__任务简述__
把下方列表中从含有“will (258, 27).”的那一行到含有“tap(381, 531)”的那一行一字不差地重新打出来，首尾两行都包括在内。

__列表__
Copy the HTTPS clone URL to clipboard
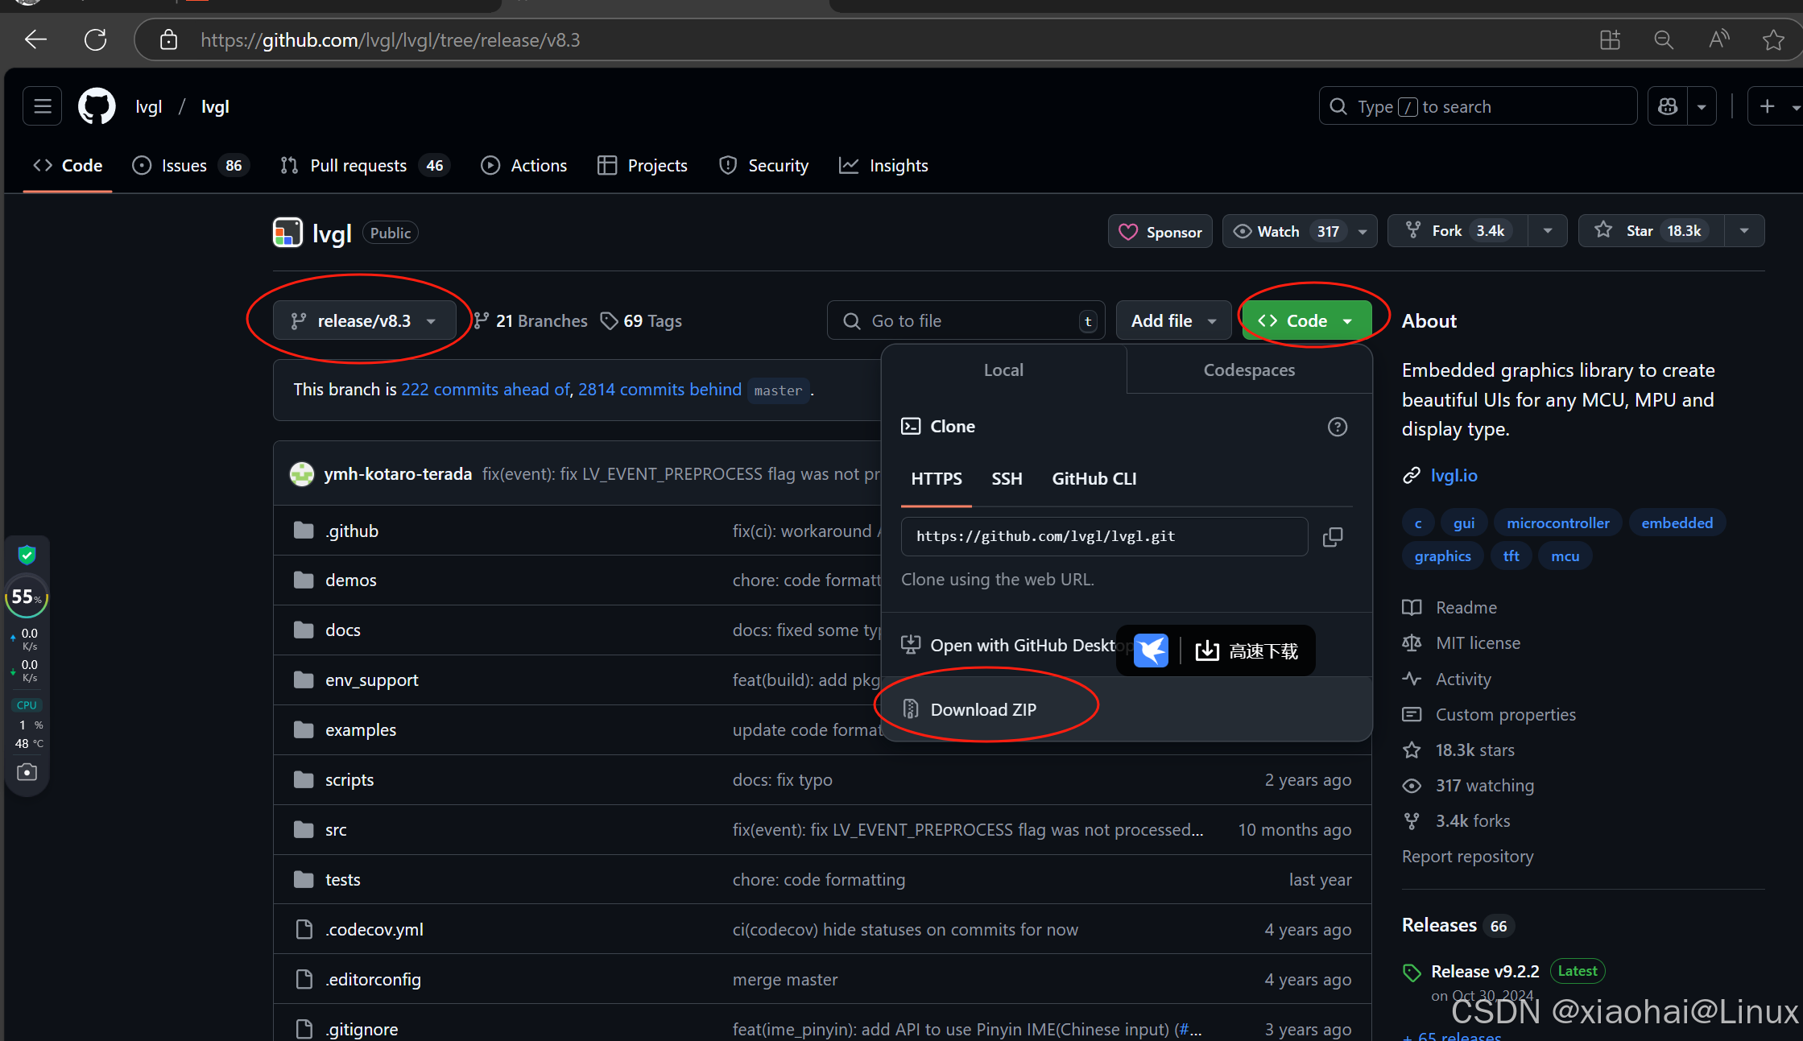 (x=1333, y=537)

==

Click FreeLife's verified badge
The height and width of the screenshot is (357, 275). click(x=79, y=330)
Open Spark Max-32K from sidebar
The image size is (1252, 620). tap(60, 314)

---

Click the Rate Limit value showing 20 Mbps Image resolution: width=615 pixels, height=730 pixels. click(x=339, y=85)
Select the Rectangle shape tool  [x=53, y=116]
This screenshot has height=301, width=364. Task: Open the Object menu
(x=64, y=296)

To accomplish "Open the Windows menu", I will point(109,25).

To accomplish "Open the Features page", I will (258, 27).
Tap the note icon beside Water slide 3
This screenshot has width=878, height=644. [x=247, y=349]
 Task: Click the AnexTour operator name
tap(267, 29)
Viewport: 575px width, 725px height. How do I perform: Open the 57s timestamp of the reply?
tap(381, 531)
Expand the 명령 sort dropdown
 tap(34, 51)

__解答__
To accomplish "Open the Features page", I will (258, 27).
Tap the note icon beside Water slide 3
This screenshot has width=878, height=644. [x=247, y=349]
 Task: Click the AnexTour operator name
tap(267, 29)
Viewport: 575px width, 725px height. How do I perform: Open the 57s timestamp of the reply?
tap(381, 531)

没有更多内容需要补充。